SCO Exec Says The Company May Revive Project Monterey
The SCO Group--the new name for a pair of old companies--may try to revive a version of Unix for Itanium.
Caldera International says it will change its name to the SCO Group, pending shareholder approval. The decision revives a computer industry brand name once left for dead and demonstrates the tough market facing software companies that have tried to earn a living from Linux.
Caldera, founded by a group of Novell alumni in the mid-'90s to sell tools and support for the Linux operating system, last year bought most of the products, staff, and intellectual property from the Santa Cruz Operation, a software developer that started in the late '70s, and realized moderate success in the '90s selling versions of Unix that run on Intel chips. Now, the new SCO is thinking about reviving an old SCO effort to develop a version of Unix for Intel's new 64-bit family of Itanium processors.
"We're certainly considering it," says senior VP Reg Broughton, who joined Caldera last year when it bought his software company, Acrylis. "We've got a lot of technology done from Project Monterey." In the late '90s, the Santa Cruz Operation began developing a version of Unix for Itanium in conjunction with IBM and Intel under the name Project Monterey. But the result--IBM's AIX 5L--runs only on IBM's Power architecture, not Itanium. "The project got shelved," Broughton says.
Market conditions could make it tough for SCO--on track for only about $60 million in revenue this year--to revive Monterey. IBM favors its AIX version of Unix for computers built with its Power RISC chip and Linux for machines based on Intel chips. Hewlett-Packard is pushing its HP-UX Unix variant on Itanium. And Microsoft is preparing to ship a version of its Windows server software that runs on Itanium. "It would be a large investment," Broughton admits.
Santa Cruz Operation, Caldera, and networking-software developer Novell have an intertwined history. In 1995, Novell sold UnixWare--a Unix-on-Intel variant developed at AT&T's Bell Labs--to Santa Cruz Operation, a software development house which had supplied the operating system for Apple Computer's Lisa in the '80s. Under Santa Cruz Operation, UnixWare (which is still run by companies such as the Nasdaq Stock Market and Lucent Technologies Inc.) and OpenServer, a Unix variant for smaller computers, achieved a measure of success.

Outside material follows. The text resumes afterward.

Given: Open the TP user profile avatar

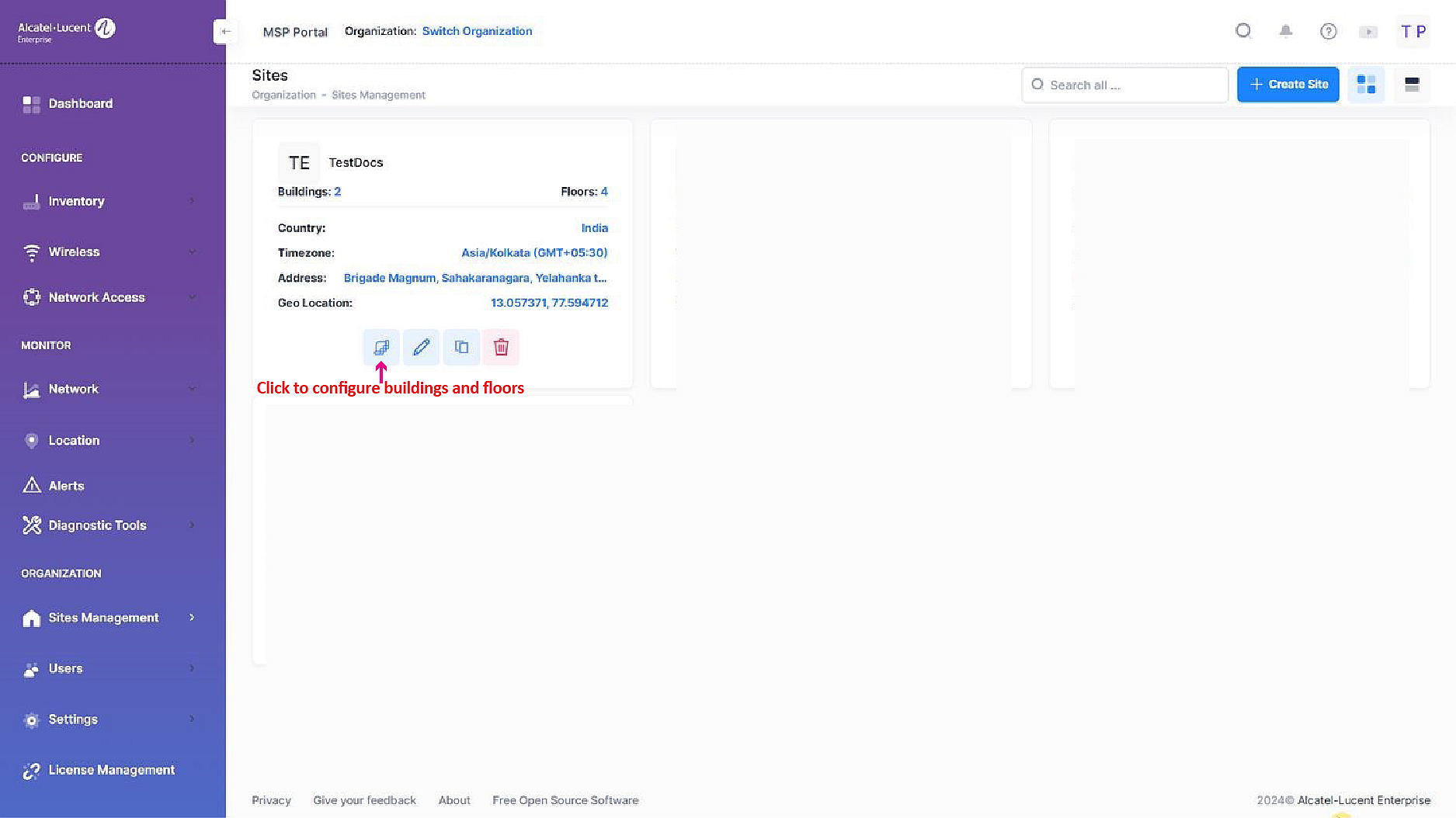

McDonald's Corp. and Goodyear Tire & Rubber Co. are OpenServer customers. But Santa Cruz Operation wasn't able to compete with larger Unix-on-RISC vendors such as Sun Microsystems. Meanwhile, a group of Novell staffers funded by former CEO Ray Noorda founded Caldera in '94.
At a reseller conference in Las Vegas last week, Caldera said it would change its name to the SCO Group and release an update to UnixWare in December and to OpenServer early next year. A new version of the company's Linux distribution, SCO Linux, is due in November.
On Aug. 28, the SCO Group reported a third-quarter net loss of $4.5 million on sales of $15.4 million. Shares of the company closed Aug. 29 at $2.11, compared with a 52-week low of 60 cents. All of which has some analysts wondering why the company changed its name and whether it can find a niche.
"It really struck me as a bizarre announcement," says Gordon Haff, an analyst at technology research company Illuminata. "Red Hat is very clearly emerging as the winner--to the degree that there is a winner--on the Linux distribution front." Meanwhile, UnixWare and OpenServer are "a legacy business," he adds. "If you implicitly say, 'This is the future of our company' by changing the name back to SCO, it strikes me as a step backward. The industry has moved on."